A GTK-based Linux desktop client for OpenAI, Google Gemini, xAI Grok, Perplexity Sonar and Anthropic Claude APIs, featuring voice input/output and a clean interface. This project was primarily generated through AI assistance (Claude, O1, O3-mini, Grok, GPT 5.1).

Screenshots

Syntax highlighting
Syntax highlighting
Equation rendering
Equation rendering
Image generation
Image generation
Document mode
Document mode

Contents

Features

  • Clean GTK3 interface
  • Voice to text for both the asking questions or dictation
  • Syntax highlighting for code blocks
  • LaTeX formula rendering
  • Document mode to perform edits and help you write
  • System prompt switching to tailor responses to the task at hand
  • Organise your conversations and documents as projects
  • Image generation by directly prompting image models or through function calling
  • Export conversations and documents to PDF
  • Text to Speech using what ever model and voice you choose
  • Real-time voice conversation support using OpenAI's and xAI's realtime models
  • Reasoning level adjustment for capable models
  • Tool use including music control, image generation, web search, Wolfram Alpha queries, and a read aloud tool that lets your assistant decide when to use TTS
  • Multi-provider support for Local, OpenAI, Gemini, xAI, Perplexity, Anthropic and 3rd parties

Installation from AUR

If you are on Arch Linux or a derivative, you can install ChatGTK from the AUR:

AUR package: chatgtk_client-git

Quick Install (Virtual Environment)

Use the one-liner installer (master branch) to create a virtual environment and desktop entry:

curl -fsSL https://raw.githubusercontent.com/rabfulton/ChatGTK/master/installer.sh | bash

You can now run ChatGTK from your desktop launcher!

Manual Installation

git clone https://github.com/rabfulton/ChatGTK
cd ChatGTK
pip install -r requirements.txt

Or use your package manager to install the dependencies.
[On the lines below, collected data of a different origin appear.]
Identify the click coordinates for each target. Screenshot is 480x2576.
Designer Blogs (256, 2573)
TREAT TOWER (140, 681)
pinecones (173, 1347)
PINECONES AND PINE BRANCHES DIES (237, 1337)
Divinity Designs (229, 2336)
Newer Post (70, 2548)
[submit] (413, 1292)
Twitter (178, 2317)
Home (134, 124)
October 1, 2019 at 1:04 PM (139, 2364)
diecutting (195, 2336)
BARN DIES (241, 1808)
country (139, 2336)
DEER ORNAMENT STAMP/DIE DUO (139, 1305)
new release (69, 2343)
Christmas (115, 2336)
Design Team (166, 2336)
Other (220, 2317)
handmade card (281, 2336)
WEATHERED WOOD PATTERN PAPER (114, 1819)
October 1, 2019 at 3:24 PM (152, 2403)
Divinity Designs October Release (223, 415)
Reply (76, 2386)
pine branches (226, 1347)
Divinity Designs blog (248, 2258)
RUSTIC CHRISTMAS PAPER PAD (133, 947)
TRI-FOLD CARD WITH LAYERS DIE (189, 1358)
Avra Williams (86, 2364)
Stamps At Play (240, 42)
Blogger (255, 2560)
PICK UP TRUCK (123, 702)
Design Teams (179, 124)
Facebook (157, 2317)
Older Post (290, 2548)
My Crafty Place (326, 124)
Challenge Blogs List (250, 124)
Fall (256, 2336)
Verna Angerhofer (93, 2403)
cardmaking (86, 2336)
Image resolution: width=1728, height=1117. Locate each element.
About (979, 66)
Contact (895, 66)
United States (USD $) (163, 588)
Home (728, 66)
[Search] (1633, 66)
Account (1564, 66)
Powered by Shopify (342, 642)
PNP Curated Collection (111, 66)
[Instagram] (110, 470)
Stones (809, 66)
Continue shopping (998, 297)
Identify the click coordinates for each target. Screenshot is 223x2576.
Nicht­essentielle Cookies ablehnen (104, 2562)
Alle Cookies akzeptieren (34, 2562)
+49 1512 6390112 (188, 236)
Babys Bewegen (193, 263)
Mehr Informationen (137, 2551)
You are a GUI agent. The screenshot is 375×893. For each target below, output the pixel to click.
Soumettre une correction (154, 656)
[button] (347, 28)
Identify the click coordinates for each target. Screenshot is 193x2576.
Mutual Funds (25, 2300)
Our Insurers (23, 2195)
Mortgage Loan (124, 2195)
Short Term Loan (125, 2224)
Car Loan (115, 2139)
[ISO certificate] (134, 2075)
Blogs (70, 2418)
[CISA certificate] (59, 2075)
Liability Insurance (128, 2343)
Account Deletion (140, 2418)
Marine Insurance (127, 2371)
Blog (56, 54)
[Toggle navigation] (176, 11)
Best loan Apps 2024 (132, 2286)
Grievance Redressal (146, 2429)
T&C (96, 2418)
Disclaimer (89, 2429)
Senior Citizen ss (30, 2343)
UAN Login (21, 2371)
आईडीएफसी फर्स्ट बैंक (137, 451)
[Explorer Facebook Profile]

  • You optionally require texlive and dvipng if you want mathematics to render nicely.
  • Install beets and playerctl if you want the music control functionality.
  • Install qdrant-client, qdrant if you want to try the vector database for memory system.
  • Install keyring if you want to store API keys in your system keyring instead of a plaintext file.

Windows: see docs/BUILD_WINDOWS.md:1 for dev-run instructions (WSL2/MSYS2).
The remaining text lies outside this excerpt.